◆ WRITTEN TASK 1 ◆
In the forum post about writing faster ByteString/Conduit code, what change avoided the performance penalty?
◆ WRITTEN TASK 2 ◆
Write the next part of the forum post about faster ByteString/Conduit code, starting after its final line.

[Haskell-beginners] How to write faster ByteString/Conduit code

John Ky newhoggy at gmail.com
Mon Apr 4 09:37:27 UTC 2016


It turns out that using a simple enum type to implement a state machine
instead of a function avoids the performance penalty and allows me to
collapse a four stage conduit pipeline into one with 4 x performance
improvement.

blankStrings :: MonadThrow m => Conduit BS.ByteString m BS.ByteString
blankStrings = blankStrings' InJson

blankStrings' :: MonadThrow m => FastState -> Conduit BS.ByteString m
BS.ByteString
blankStrings' lastState = do
  mbs <- await
  case mbs of
    Just bs -> do
      let (!cs, Just (!nextState, _)) = unfoldrN (BS.length bs)
blankByteString (lastState, bs)
      yield cs
      blankStrings' nextState
    Nothing -> return ()
  where
    blankByteString :: (FastState, ByteString) -> Maybe (Word8,
(FastState, ByteString))
    blankByteString (InJson, bs) = case BS.uncons bs of
      Just (!c, !cs) | isLeadingDigit c   -> Just (w1         , (InNumber , cs))
      Just (!c, !cs) | c == wDoubleQuote  -> Just (wOpenParen , (InString , cs))
      Just (!c, !cs) | isAlphabetic c     -> Just (c          , (InIdent  , cs))
      Just (!c, !cs)                      -> Just (c          , (InJson   , cs))
      Nothing -> Nothing
    blankByteString (InString, bs) = case BS.uncons bs of
      Just (!c, !cs) | c == wBackslash    -> Just (wSpace     , (Escaped  , cs))
      Just (!c, !cs) | c == wDoubleQuote  -> Just (wCloseParen, (InJson   , cs))
      Just (_ , !cs)                      -> Just (wSpace     , (InString , cs))
      Nothing                             -> Nothing
    blankByteString (Escaped, bs) = case BS.uncons bs of
      Just (_, !cs)                       -> Just (wSpace, (InString, cs))

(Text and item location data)
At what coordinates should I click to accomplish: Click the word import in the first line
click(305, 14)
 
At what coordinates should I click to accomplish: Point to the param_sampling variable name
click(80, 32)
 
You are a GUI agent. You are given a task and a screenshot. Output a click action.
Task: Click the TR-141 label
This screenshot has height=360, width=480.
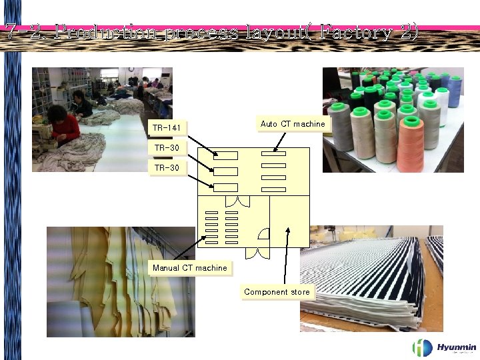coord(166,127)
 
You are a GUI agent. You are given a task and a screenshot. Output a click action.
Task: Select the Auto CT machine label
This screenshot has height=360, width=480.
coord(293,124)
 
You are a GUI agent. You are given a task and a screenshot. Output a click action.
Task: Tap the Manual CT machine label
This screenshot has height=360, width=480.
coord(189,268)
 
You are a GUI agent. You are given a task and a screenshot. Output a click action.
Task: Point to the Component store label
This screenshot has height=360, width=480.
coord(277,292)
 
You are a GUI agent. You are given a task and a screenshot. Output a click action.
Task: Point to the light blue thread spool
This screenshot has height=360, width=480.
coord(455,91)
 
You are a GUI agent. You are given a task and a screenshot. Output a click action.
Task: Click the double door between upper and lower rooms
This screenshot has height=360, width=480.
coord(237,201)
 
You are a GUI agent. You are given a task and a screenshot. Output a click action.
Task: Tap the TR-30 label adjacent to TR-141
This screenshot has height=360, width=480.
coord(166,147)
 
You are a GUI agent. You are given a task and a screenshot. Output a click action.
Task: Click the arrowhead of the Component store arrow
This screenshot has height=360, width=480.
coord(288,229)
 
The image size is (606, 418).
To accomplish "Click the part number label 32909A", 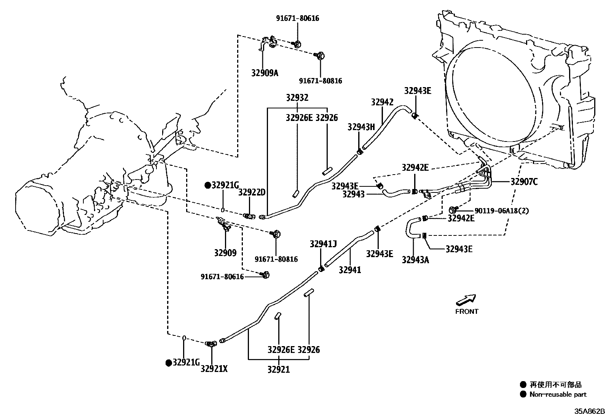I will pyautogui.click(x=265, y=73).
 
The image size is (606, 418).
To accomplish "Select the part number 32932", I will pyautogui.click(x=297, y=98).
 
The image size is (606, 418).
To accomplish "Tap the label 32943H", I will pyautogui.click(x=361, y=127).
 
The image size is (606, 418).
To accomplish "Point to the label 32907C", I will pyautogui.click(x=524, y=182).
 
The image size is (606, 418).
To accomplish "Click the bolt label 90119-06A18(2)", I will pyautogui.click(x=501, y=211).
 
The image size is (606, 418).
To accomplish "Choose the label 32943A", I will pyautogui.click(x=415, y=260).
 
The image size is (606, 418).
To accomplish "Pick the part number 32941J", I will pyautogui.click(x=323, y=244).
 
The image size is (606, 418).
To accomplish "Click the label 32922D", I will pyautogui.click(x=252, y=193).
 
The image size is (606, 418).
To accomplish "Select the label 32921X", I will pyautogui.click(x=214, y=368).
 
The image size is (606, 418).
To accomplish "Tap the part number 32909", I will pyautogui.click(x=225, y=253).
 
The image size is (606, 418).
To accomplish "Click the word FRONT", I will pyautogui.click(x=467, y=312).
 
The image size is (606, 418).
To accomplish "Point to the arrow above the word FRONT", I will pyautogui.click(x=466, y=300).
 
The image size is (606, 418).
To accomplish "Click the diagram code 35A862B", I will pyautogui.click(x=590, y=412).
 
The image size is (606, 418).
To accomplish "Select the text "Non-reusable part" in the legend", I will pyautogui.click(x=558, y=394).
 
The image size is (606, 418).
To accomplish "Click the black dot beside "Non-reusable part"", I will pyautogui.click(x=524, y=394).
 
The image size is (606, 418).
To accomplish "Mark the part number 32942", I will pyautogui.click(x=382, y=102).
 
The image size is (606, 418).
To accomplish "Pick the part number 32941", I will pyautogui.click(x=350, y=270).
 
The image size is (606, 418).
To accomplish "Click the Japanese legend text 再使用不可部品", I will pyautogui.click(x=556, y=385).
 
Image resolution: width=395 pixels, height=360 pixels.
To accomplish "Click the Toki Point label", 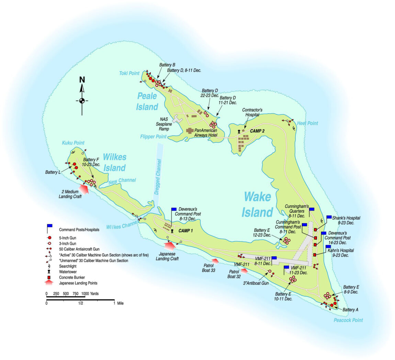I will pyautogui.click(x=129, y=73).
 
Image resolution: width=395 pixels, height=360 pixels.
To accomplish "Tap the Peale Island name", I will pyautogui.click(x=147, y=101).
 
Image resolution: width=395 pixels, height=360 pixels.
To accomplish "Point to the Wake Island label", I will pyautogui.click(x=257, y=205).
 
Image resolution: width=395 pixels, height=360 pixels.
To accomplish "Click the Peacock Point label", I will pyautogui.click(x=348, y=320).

==

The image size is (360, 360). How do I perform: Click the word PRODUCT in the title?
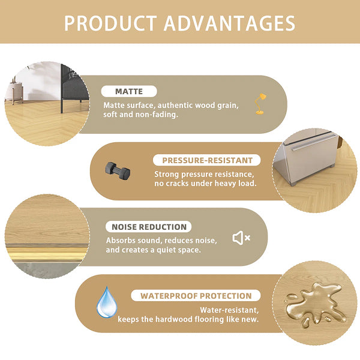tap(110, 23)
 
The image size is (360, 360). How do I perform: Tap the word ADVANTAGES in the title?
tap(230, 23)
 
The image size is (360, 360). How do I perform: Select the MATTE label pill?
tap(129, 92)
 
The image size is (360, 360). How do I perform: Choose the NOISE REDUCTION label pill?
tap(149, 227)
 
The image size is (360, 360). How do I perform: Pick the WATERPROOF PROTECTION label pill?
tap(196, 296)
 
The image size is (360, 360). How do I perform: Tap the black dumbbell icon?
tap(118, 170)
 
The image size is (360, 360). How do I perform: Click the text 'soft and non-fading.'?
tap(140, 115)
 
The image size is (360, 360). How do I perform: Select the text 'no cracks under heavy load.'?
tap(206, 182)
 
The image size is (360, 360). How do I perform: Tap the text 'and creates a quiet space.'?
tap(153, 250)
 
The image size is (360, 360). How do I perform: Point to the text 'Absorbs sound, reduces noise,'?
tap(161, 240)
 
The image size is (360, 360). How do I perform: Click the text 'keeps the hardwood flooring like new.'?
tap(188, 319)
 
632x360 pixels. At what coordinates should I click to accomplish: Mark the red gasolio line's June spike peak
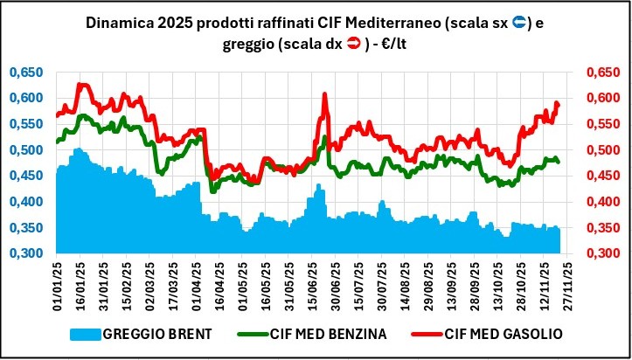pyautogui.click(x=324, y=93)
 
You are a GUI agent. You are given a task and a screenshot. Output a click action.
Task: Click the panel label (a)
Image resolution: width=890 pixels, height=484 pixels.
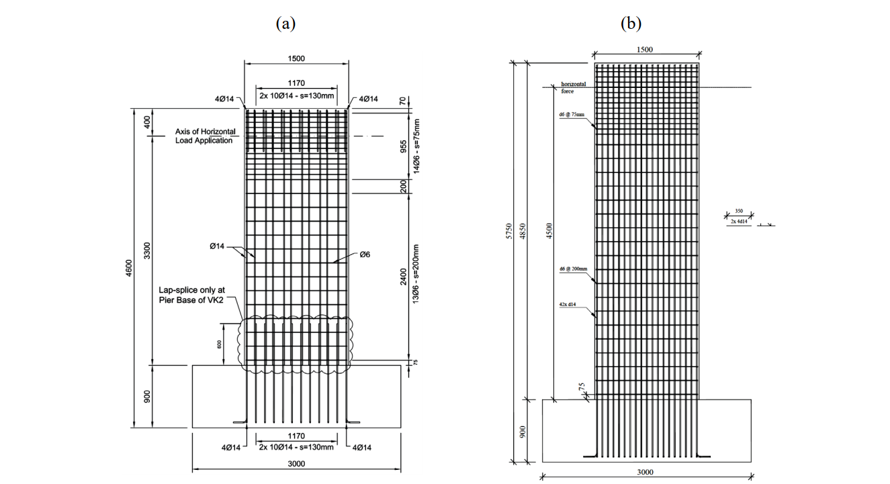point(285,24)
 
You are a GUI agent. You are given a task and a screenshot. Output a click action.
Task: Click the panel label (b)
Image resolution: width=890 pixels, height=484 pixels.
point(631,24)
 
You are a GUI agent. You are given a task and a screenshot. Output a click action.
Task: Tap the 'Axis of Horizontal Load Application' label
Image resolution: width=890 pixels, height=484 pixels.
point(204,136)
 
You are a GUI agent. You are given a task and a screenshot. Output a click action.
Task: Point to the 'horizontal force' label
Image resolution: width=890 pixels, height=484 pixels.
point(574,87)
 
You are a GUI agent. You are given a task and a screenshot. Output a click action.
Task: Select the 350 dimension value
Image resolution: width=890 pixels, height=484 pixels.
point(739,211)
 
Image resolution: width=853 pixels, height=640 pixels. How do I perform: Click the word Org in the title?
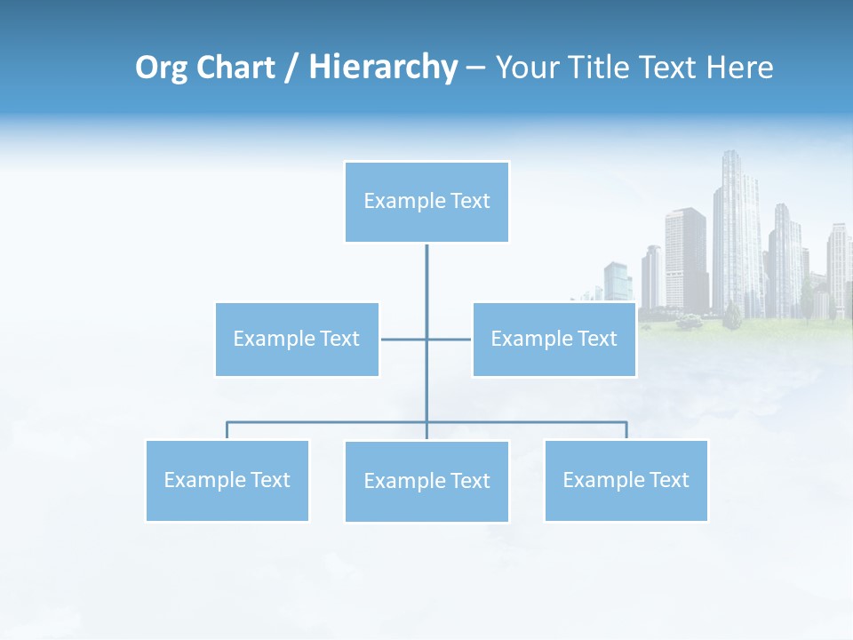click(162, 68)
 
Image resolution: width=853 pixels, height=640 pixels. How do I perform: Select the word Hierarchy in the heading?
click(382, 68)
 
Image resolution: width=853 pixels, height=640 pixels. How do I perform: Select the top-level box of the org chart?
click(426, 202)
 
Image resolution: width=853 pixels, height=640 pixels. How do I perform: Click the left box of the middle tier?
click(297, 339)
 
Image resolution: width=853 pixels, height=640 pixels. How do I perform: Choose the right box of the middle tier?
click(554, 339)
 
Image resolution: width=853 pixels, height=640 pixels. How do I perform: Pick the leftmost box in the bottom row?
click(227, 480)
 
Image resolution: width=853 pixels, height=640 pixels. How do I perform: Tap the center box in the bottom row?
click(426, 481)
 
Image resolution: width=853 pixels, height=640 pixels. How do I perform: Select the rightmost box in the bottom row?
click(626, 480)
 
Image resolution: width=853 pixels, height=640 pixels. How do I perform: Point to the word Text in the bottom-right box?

--

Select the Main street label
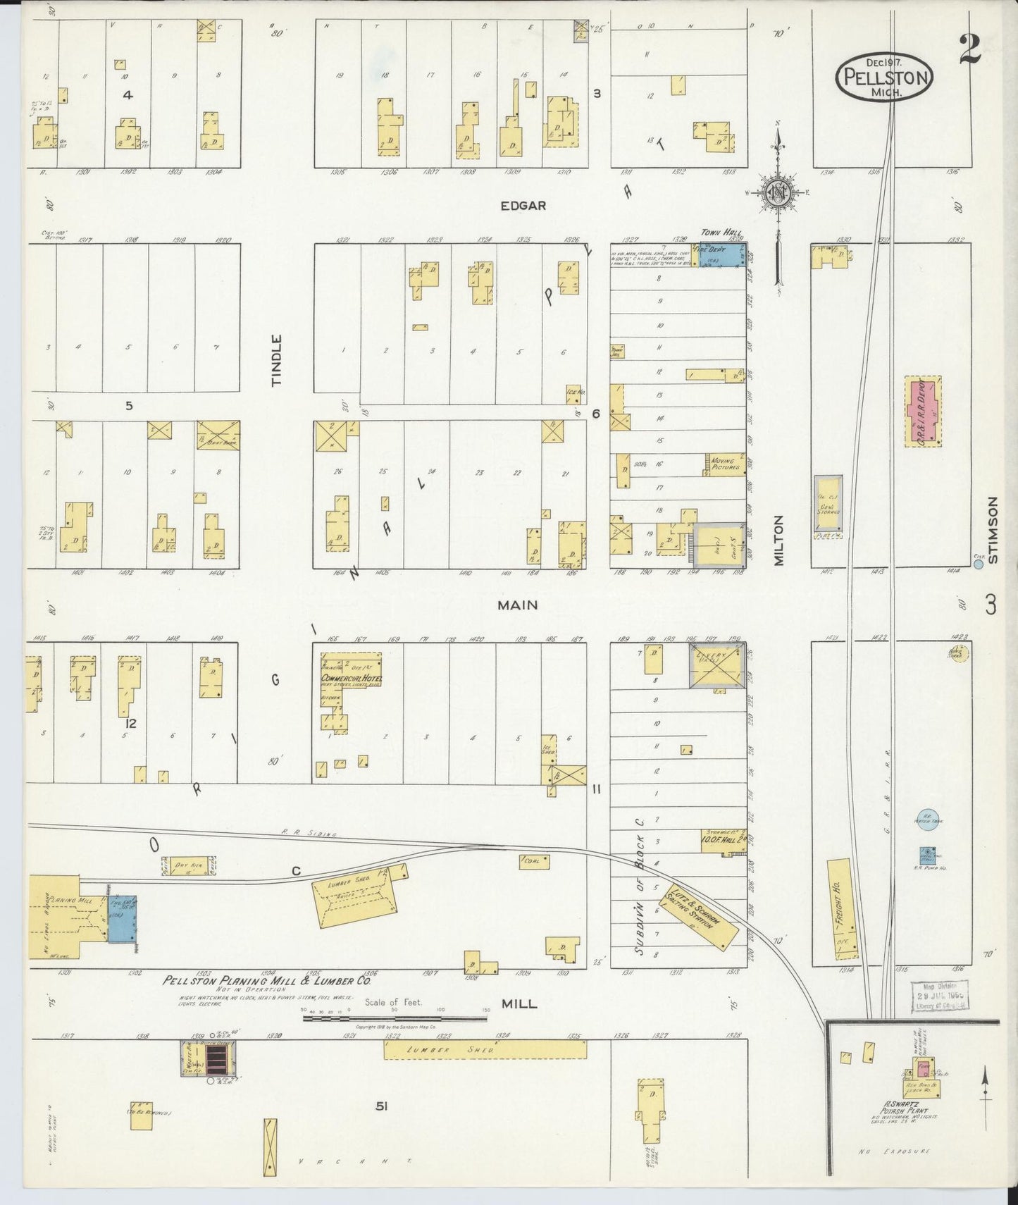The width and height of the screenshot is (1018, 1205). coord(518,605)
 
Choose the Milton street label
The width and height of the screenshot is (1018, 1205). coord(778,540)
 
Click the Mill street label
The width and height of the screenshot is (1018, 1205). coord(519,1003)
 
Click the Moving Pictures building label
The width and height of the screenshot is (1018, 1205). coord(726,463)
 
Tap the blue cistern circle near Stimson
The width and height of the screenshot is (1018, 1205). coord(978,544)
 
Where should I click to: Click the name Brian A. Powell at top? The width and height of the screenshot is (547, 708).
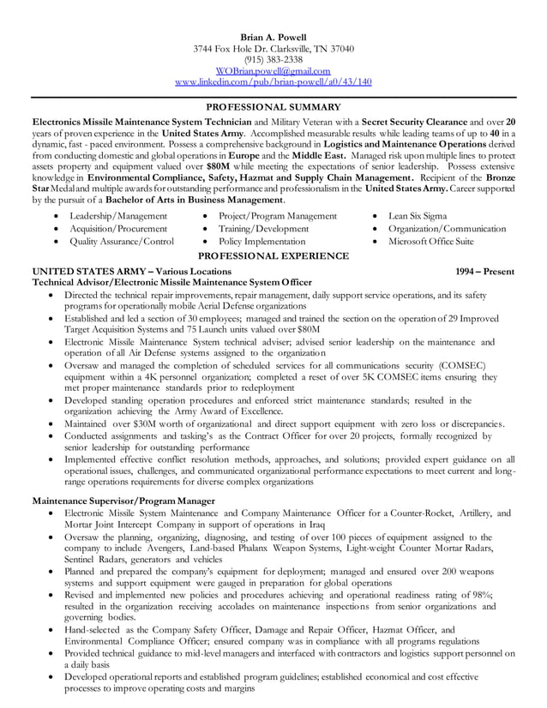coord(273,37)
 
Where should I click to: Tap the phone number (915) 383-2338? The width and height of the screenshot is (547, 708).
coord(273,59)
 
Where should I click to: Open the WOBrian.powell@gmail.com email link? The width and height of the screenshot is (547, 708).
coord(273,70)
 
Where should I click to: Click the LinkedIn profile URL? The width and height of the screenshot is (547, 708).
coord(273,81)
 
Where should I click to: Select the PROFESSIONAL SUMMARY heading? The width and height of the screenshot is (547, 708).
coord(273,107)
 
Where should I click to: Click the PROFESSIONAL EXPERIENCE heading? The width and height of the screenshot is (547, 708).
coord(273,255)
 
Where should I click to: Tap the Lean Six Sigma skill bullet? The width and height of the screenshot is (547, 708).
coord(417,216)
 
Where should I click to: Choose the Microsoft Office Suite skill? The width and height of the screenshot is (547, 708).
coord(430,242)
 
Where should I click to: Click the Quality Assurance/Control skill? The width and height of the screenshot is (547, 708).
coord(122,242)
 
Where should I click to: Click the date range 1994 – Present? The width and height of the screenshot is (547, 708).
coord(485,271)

◆ FINAL RESULT 1 ◆
Using a simple enum type instead of a function to implement the state machine.

◆ FINAL RESULT 2 ◆
      Nothing                             -> Nothing
    blankByteString (InNumber, bs) = case BS.uncons bs of
      Just (!c, !cs) | isTrailingDigit c  -> Just (w0         , (InNumber , cs))
      Just (!c, !cs) | c == wDoubleQuote  -> Just (wOpenParen , (InString , cs))
      Just (!c, !cs) | isAlphabetic c     -> Just (c          , (InIdent  , cs))
      Just (!c, !cs)                      -> Just (c          , (InJson   , cs))
      Nothing                             -> Nothing
    blankByteString (InIdent, bs) = case BS.uncons bs of
      Just (!c, !cs) | isAlphabetic c     -> Just (wUnderscore, (InIdent  , cs))
      Just (!c, !cs) | isLeadingDigit c   -> Just (w1         , (InNumber , cs))
      Just (!c, !cs) | c == wDoubleQuote  -> Just (wOpenParen , (InString , cs))
      Just (!c, !cs)                      -> Just (c          , (InJson   , cs))
      Nothing                             -> Nothing

I’m quite please with this, but any further suggestions are still welcome.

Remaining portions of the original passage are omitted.